▶ Exercise objective: When you reach the line containing "Viewport: 868px width, 458px height." in the records below, start copying exactly, and stop once you have copied the line containing "Given: Click the Rasvyat".
- Opening Delimiter -
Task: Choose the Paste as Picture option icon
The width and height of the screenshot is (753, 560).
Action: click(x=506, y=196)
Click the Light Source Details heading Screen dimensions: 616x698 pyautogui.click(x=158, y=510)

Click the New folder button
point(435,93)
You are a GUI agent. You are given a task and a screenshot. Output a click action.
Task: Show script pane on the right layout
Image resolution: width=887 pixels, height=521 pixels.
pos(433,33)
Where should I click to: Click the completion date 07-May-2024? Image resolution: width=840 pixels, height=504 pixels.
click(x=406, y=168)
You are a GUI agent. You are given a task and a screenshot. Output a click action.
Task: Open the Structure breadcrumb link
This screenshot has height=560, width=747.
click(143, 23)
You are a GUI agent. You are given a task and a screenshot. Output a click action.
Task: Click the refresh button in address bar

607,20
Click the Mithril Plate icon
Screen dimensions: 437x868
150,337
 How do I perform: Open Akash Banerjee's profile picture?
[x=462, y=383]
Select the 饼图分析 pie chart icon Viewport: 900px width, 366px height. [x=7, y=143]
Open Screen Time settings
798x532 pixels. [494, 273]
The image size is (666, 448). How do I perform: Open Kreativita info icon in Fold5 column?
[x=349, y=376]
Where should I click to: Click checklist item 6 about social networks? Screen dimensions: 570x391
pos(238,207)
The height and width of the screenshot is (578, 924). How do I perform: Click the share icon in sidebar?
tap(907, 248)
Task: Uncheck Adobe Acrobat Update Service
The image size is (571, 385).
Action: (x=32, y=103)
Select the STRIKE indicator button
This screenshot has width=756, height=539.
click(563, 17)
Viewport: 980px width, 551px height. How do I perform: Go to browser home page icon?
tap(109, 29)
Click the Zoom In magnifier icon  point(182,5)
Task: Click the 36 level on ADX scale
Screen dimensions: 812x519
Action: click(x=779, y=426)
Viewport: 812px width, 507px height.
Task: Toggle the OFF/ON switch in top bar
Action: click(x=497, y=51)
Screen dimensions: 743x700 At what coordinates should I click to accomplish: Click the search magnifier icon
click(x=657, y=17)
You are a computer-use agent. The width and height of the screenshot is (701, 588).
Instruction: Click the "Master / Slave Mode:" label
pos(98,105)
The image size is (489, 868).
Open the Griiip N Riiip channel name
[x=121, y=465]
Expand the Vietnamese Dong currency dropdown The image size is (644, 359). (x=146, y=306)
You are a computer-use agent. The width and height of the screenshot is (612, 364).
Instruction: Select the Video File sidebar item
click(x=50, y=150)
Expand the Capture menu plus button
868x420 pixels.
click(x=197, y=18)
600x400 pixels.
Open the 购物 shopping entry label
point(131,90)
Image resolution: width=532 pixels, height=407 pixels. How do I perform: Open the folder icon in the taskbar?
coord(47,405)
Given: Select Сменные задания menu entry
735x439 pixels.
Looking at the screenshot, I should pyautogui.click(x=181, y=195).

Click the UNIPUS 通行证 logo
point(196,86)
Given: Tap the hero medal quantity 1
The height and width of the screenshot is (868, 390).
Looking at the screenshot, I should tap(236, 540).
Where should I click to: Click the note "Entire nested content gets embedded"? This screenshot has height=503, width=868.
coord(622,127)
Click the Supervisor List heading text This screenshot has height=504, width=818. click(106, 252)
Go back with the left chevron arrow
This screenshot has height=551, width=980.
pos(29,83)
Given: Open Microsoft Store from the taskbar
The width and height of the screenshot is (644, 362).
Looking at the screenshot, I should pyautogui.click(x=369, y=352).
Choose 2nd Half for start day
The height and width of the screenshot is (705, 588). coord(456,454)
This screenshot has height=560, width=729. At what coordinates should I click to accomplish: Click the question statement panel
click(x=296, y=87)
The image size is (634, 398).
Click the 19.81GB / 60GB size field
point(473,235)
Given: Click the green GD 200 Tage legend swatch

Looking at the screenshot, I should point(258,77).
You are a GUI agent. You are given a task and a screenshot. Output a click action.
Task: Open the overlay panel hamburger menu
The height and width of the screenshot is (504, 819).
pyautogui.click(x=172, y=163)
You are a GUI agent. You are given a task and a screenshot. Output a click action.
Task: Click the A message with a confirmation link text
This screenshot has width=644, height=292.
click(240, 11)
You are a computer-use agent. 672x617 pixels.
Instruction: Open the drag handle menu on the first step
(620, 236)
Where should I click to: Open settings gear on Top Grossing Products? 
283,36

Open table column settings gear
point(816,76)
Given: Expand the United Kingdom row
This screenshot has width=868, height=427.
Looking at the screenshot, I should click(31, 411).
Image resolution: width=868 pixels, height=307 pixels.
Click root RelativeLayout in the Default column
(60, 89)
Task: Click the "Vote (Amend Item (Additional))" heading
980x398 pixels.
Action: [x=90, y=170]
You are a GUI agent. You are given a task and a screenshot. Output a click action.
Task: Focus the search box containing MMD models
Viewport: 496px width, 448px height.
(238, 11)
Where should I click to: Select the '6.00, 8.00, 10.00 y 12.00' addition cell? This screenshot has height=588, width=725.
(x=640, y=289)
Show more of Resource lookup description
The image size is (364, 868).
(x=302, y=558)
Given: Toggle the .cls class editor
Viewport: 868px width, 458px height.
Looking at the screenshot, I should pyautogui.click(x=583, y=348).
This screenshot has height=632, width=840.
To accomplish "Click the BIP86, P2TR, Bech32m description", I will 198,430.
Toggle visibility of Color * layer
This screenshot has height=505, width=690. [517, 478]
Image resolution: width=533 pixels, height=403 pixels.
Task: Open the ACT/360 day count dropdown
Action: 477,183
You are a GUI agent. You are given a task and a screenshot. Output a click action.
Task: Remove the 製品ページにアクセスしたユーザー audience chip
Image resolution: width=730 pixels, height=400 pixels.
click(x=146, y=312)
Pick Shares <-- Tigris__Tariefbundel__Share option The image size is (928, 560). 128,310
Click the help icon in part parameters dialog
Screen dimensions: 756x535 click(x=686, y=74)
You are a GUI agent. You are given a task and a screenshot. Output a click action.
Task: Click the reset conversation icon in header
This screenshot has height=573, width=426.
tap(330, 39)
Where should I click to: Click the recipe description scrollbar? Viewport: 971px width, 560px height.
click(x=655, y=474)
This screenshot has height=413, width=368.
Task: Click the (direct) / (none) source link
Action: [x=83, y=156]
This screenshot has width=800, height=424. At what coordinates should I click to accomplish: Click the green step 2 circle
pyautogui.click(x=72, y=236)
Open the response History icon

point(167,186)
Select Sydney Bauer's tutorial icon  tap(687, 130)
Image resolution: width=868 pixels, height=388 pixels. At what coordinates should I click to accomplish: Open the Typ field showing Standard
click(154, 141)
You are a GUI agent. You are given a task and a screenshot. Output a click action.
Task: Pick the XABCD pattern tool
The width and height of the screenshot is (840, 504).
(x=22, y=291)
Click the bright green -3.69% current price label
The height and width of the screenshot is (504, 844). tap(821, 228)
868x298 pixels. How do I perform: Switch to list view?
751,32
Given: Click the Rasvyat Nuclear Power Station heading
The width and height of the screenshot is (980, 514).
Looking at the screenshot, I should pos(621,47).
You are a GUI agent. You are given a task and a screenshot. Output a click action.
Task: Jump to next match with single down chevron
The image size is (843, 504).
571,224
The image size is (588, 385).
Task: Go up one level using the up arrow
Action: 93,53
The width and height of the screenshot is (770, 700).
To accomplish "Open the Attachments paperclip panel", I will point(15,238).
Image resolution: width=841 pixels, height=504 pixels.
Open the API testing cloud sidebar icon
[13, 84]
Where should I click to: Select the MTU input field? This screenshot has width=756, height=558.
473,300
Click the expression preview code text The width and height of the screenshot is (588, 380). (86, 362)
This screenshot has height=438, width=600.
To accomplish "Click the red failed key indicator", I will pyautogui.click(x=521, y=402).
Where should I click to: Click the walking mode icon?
- Closing Delimiter -
▶ Answer below:
Viewport: 868px width, 458px height.
Looking at the screenshot, I should pyautogui.click(x=583, y=348).
This screenshot has height=632, width=840.
To accomplish "Click the BIP86, P2TR, Bech32m description", I will 198,430.
Toggle visibility of Color * layer
This screenshot has height=505, width=690. [517, 478]
Image resolution: width=533 pixels, height=403 pixels.
Task: Open the ACT/360 day count dropdown
Action: 477,183
You are a GUI agent. You are given a task and a screenshot. Output a click action.
Task: Remove the 製品ページにアクセスしたユーザー audience chip
Image resolution: width=730 pixels, height=400 pixels.
click(x=146, y=312)
Pick Shares <-- Tigris__Tariefbundel__Share option The image size is (928, 560). 128,310
Click the help icon in part parameters dialog
Screen dimensions: 756x535 click(x=686, y=74)
You are a GUI agent. You are given a task and a screenshot. Output a click action.
Task: Click the reset conversation icon in header
This screenshot has height=573, width=426.
tap(330, 39)
Where should I click to: Click the recipe description scrollbar? Viewport: 971px width, 560px height.
click(x=655, y=474)
This screenshot has height=413, width=368.
Task: Click the (direct) / (none) source link
Action: [x=83, y=156]
This screenshot has width=800, height=424. At what coordinates should I click to accomplish: Click the green step 2 circle
pyautogui.click(x=72, y=236)
Open the response History icon

point(167,186)
Select Sydney Bauer's tutorial icon  tap(687, 130)
Image resolution: width=868 pixels, height=388 pixels. At what coordinates should I click to accomplish: Open the Typ field showing Standard
click(154, 141)
You are a GUI agent. You are given a task and a screenshot. Output a click action.
Task: Pick the XABCD pattern tool
The width and height of the screenshot is (840, 504).
(x=22, y=291)
Click the bright green -3.69% current price label
The height and width of the screenshot is (504, 844). tap(821, 228)
868x298 pixels. How do I perform: Switch to list view?
751,32
Given: Click the Rasvyat Nuclear Power Station heading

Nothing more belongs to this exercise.